How deeply is customer service embedded in your culture? I came up with some kind of a checklist that I wish to share with you today.
- Does your company policy clearly communicate that customer happiness is a priority? Do your employees understand clearly the implications of rendering good or bad customer service?
- Do you have a rewards and recognition programs that acknowledge people’s contribution to service excellence?
- Are your employees trained and competent enough to serve? Do you hire employees who are customer service-oriented? Is everyone trained to provide your company’s brand of service and not just the front liners? Is it part of your employee orientation and on-boarding program?
- Do you track your service performance? Do you thoroughly analyze your processes on a regular basis and identify how you can improve your service at critical customer touch points?
- Do you take a look at your organizational environment and fix issues that hamper speedy and quality delivery of products and services,like politics, squabbling and blaming?
- Do you make it easy for your customers to give feedback or complain? Are your employees motivated to track feedback and complaints and not hide them in order to cover their backs?
- Are leaders clear about service priorities? Are they able to demonstrate good customer service? Do they facilitate the creation of an environment ideal for good customer service?

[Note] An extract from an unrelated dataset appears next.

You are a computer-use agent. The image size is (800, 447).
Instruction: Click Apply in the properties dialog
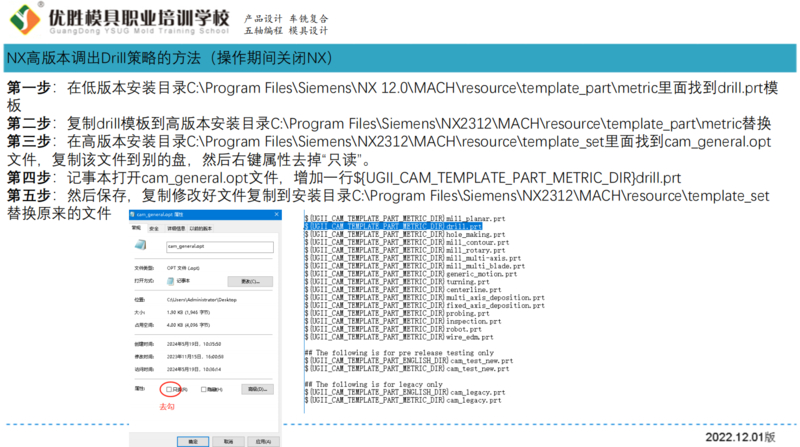tap(263, 440)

- Are your employees skilled to handle customer complaints in a non-defensive manner? Do you track how they are able to help solve the problems of complaining customers?
- Do you process customer complaints and feedback, flow them through the departments concerned so that they can improve their service?
- Have you institutionalized some kind of service recovery guidelines and procedures that people must follow?
I believe that in order for the employees to demonstrate customer-centered-ness, the organization must show seriousness in focusing on everything that has to do with making customers happy. It starts from writing your policies to hiring your people and training them, to creating a work environment that encourages cooperation, to developing management systems that continually enhances the speed and quality of service and product deliver, and up to proper handling of customer dissatisfaction and wooing them back to continue trusting your organization.
If you said no to many of the questions above, maybe it’s time to start considering having them.